- [Given entries]:
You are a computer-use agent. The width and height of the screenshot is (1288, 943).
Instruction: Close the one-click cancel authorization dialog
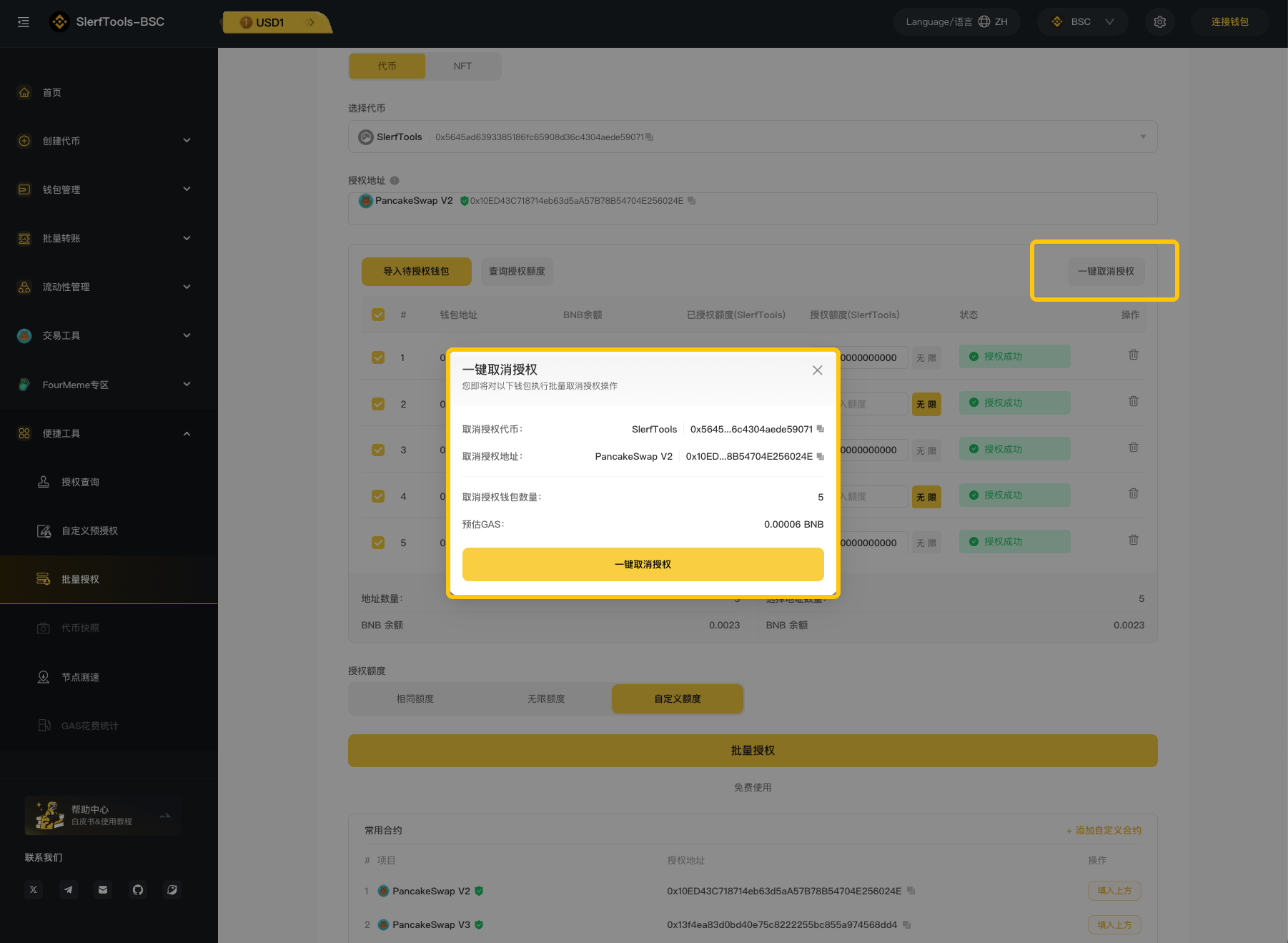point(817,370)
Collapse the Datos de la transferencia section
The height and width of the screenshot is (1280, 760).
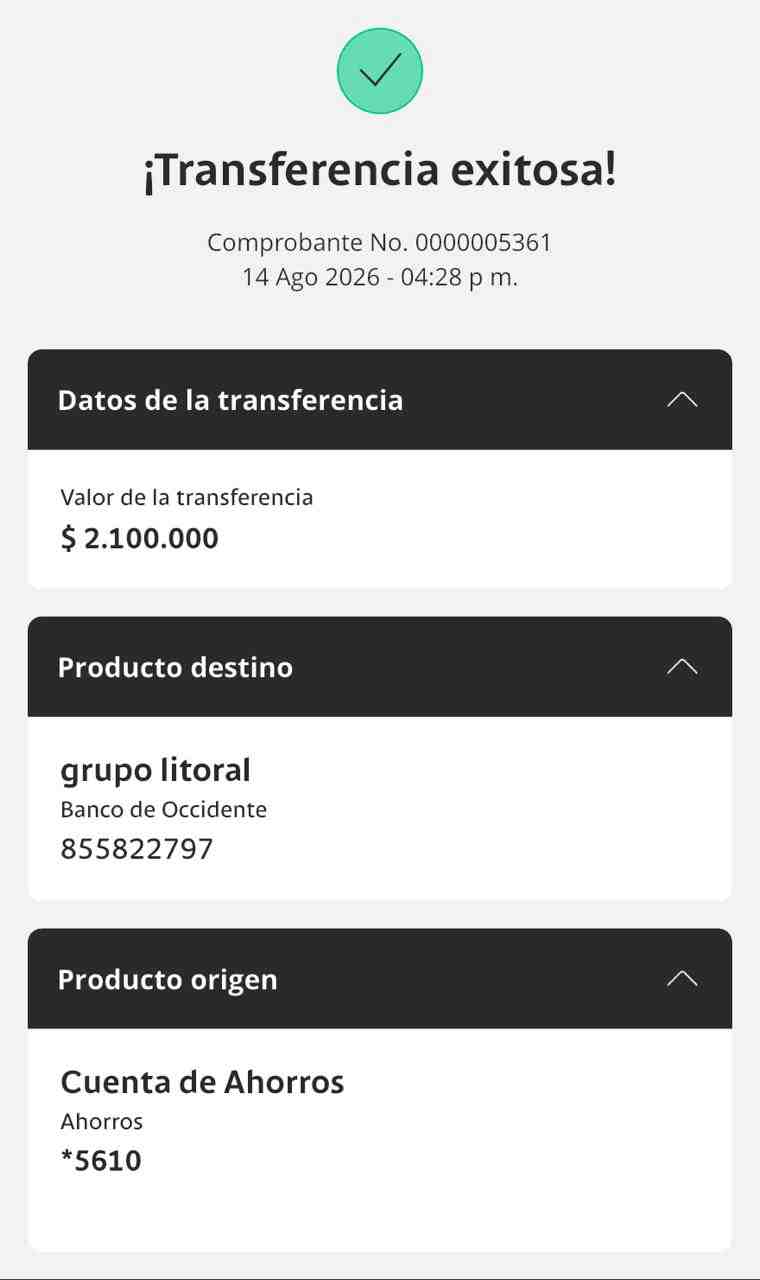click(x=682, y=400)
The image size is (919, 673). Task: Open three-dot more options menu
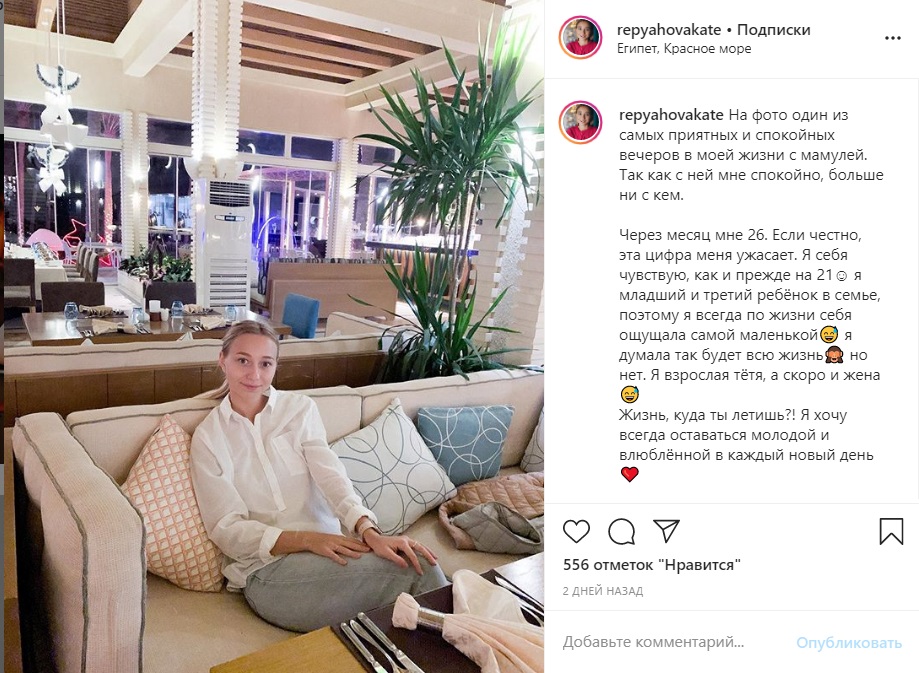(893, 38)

- [Brief]:
A word-for-word copy of the lines from the one containing "The height and" through the last line of the records is what is wanted, without pictures and without any other line.

- [Solution for this exercise]:
The height and width of the screenshot is (1280, 760).
click(x=682, y=400)
The image size is (919, 673). Task: Open three-dot more options menu
(893, 38)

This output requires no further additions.